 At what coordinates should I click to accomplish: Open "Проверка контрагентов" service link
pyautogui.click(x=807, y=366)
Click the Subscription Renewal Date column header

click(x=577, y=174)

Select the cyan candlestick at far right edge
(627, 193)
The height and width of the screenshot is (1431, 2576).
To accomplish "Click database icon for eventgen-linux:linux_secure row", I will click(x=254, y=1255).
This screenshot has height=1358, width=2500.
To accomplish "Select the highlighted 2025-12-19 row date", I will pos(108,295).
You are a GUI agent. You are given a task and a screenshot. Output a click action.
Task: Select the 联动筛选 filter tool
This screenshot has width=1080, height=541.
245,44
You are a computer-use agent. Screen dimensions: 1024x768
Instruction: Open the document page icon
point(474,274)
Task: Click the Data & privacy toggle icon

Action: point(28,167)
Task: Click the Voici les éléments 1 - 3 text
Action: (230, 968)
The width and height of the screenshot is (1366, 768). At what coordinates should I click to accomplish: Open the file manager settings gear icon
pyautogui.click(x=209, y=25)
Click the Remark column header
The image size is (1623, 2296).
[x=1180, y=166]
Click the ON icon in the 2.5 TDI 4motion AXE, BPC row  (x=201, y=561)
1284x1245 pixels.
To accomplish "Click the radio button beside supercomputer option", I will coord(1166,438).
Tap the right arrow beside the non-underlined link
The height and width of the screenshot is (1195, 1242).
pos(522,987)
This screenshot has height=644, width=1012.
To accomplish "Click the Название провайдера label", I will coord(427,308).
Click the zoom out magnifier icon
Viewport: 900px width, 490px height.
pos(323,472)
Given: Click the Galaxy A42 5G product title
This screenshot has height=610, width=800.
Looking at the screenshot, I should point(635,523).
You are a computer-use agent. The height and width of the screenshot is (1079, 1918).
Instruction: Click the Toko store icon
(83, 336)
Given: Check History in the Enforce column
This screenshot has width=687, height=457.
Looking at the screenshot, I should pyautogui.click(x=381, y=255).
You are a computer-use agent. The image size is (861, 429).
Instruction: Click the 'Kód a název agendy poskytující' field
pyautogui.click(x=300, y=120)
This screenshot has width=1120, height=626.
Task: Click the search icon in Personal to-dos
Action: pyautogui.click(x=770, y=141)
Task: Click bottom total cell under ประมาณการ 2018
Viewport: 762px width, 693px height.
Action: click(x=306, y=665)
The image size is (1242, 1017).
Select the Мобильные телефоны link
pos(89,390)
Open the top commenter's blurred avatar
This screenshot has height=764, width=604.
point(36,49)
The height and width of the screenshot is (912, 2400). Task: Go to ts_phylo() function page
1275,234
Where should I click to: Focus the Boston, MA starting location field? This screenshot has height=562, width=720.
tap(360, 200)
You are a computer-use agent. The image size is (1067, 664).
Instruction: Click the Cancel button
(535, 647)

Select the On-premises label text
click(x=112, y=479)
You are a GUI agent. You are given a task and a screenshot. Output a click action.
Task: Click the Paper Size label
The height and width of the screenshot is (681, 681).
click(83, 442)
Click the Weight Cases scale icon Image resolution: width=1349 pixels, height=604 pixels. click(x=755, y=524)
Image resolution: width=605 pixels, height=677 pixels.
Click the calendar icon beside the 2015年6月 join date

***

**TASK DETAILS:**
Give every line of the entries above as a JSON list of strings, with one string per line and blank lines left out.

**SOLUTION:**
[
  " At what coordinates should I click to accomplish: Open \"Проверка контрагентов\" service link",
  "pyautogui.click(x=807, y=366)",
  "Click the Subscription Renewal Date column header",
  "click(x=577, y=174)",
  "Select the cyan candlestick at far right edge",
  "(627, 193)",
  "The height and width of the screenshot is (1431, 2576).",
  "To accomplish \"Click database icon for eventgen-linux:linux_secure row\", I will click(x=254, y=1255).",
  "This screenshot has height=1358, width=2500.",
  "To accomplish \"Select the highlighted 2025-12-19 row date\", I will pos(108,295).",
  "You are a GUI agent. You are given a task and a screenshot. Output a click action.",
  "Task: Select the 联动筛选 filter tool",
  "This screenshot has width=1080, height=541.",
  "245,44",
  "You are a computer-use agent. Screen dimensions: 1024x768",
  "Instruction: Open the document page icon",
  "point(474,274)",
  "Task: Click the Data & privacy toggle icon",
  "Action: point(28,167)",
  "Task: Click the Voici les éléments 1 - 3 text",
  "Action: (230, 968)",
  "The width and height of the screenshot is (1366, 768). At what coordinates should I click to accomplish: Open the file manager settings gear icon",
  "pyautogui.click(x=209, y=25)",
  "Click the Remark column header",
  "The image size is (1623, 2296).",
  "[x=1180, y=166]",
  "Click the ON icon in the 2.5 TDI 4motion AXE, BPC row  (x=201, y=561)",
  "1284x1245 pixels.",
  "To accomplish \"Click the radio button beside supercomputer option\", I will coord(1166,438).",
  "Tap the right arrow beside the non-underlined link",
  "The height and width of the screenshot is (1195, 1242).",
  "pos(522,987)",
  "This screenshot has height=644, width=1012.",
  "To accomplish \"Click the Название провайдера label\", I will coord(427,308).",
  "Click the zoom out magnifier icon",
  "Viewport: 900px width, 490px height.",
  "pos(323,472)",
  "Given: Click the Galaxy A42 5G product title",
  "This screenshot has height=610, width=800.",
  "Looking at the screenshot, I should point(635,523).",
  "You are a computer-use agent. The height and width of the screenshot is (1079, 1918).",
  "Instruction: Click the Toko store icon",
  "(83, 336)",
  "Given: Check History in the Enforce column",
  "This screenshot has width=687, height=457.",
  "Looking at the screenshot, I should pyautogui.click(x=381, y=255).",
  "You are a computer-use agent. The image size is (861, 429).",
  "Instruction: Click the 'Kód a název agendy poskytující' field",
  "pyautogui.click(x=300, y=120)",
  "This screenshot has width=1120, height=626.",
  "Task: Click the search icon in Personal to-dos",
  "Action: pyautogui.click(x=770, y=141)",
  "Task: Click bottom total cell under ประมาณการ 2018",
  "Viewport: 762px width, 693px height.",
  "Action: click(x=306, y=665)",
  "The image size is (1242, 1017).",
  "Select the Мобильные телефоны link",
  "pos(89,390)",
  "Open the top commenter's blurred avatar",
  "This screenshot has height=764, width=604.",
  "point(36,49)",
  "The height and width of the screenshot is (912, 2400). Task: Go to ts_phylo() function page",
  "1275,234",
  "Where should I click to: Focus the Boston, MA starting location field? This screenshot has height=562, width=720.",
  "tap(360, 200)",
  "You are a computer-use agent. The image size is (1067, 664).",
  "Instruction: Click the Cancel button",
  "(535, 647)",
  "Select the On-premises label text",
  "click(x=112, y=479)",
  "You are a GUI agent. You are given a task and a screenshot. Output a click action.",
  "Task: Click the Paper Size label",
  "The height and width of the screenshot is (681, 681).",
  "click(83, 442)",
  "Click the Weight Cases scale icon Image resolution: width=1349 pixels, height=604 pixels. click(x=755, y=524)",
  "Image resolution: width=605 pixels, height=677 pixels.",
  "Click the calendar icon beside the 2015年6月 join date"
]